Brief: Could you output the passage on testing word for word, starting with "The customer tests are split" and going on through "of smaller refactorings."?

Extract:
■ ■ ■ ■ ■

Tests are a tool to manage the complexity of details. The complexity to work on this code has stayed constant as the system grew from a just decoding byte codes into a basic compiler, then a more complex compiler, and then integration with the interpreter. To develop software of arbitrary complexity it is necessary to keep the marginal complexity constant because we only have finite minds.

The tests are divided into customer tests and programmer tests. The programmer tests include unit testing and just enough integration testing to make changes safe. The programmer tests are quick and safe to run. They will not corrupt the image. The customer tests are end to end tests that test functionality in a way that should be meaningful for a customer but they can crash the system and can take many seconds to run.

The customer tests are split between TestExuperyCompiler and TestExuperyPlugin. These tests can take a while to run, currently about 12 seconds, and can also corrupt the image so I don't run them unless the programmer tests pass.

The programmer tests are split across several classes, each one testing a different section. They are currently undergoing a major refactoring. This strategic refactoring required a change to my programming environment which has both improved the system and also opened up a lot of smaller refactorings.

The Test Runner that comes with Squeak could run either all the tests or a single class, this might have been OK before the development system included so many tests however my standard development environment already has several hours of tests. By keeping the tests squashed together in a single class, I had a reasonable interface at the expense of a little ugliness in the code. That ugliness started to grow.

■ ■ ■ ■ ■

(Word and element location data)
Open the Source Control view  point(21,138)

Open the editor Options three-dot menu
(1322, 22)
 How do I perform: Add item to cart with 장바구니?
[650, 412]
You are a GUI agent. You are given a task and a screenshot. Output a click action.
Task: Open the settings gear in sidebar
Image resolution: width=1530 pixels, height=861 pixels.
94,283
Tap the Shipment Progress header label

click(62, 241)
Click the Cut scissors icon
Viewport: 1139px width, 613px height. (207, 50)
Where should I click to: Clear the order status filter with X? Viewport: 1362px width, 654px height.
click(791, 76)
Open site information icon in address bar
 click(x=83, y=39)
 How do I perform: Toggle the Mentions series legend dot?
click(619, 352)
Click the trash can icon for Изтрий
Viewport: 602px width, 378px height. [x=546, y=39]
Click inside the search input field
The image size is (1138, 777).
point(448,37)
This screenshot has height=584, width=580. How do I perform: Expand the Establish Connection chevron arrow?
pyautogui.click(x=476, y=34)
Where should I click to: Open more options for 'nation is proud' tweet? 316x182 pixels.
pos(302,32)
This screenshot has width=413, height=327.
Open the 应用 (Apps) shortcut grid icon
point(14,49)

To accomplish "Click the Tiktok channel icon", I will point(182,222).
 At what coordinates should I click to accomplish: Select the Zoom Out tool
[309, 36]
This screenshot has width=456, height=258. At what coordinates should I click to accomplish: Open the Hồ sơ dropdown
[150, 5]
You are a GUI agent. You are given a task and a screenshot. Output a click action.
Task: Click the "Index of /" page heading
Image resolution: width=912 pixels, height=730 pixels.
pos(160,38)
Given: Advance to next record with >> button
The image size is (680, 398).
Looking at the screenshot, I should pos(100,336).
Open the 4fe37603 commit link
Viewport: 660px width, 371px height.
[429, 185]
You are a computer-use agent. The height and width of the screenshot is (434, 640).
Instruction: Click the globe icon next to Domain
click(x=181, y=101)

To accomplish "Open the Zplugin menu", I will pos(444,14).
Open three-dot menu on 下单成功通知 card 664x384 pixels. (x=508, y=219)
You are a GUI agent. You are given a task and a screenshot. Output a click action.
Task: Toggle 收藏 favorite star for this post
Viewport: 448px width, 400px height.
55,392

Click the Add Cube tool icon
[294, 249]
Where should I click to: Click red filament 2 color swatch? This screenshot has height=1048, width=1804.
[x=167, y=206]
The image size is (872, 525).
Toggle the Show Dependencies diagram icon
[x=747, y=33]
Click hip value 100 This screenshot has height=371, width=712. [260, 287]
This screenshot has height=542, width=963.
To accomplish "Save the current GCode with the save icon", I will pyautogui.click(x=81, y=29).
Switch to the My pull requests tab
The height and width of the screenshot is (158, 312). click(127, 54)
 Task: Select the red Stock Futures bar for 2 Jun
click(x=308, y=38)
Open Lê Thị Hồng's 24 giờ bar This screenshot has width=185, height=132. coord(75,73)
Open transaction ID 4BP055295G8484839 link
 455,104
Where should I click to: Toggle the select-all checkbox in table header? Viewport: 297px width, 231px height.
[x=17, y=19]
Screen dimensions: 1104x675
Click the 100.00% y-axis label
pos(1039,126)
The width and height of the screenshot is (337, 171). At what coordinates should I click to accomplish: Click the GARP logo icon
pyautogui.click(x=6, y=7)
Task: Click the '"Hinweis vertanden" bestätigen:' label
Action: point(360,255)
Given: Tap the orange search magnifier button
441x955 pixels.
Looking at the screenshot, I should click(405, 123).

■ ■ ■ ■ ■

Output for this task:
The customer tests are split between TestExuperyCompiler and TestExuperyPlugin. These tests can take a while to run, currently about 12 seconds, and can also corrupt the image so I don't run them unless the programmer tests pass.

The programmer tests are split across several classes, each one testing a different section. They are currently undergoing a major refactoring. This strategic refactoring required a change to my programming environment which has both improved the system and also opened up a lot of smaller refactorings.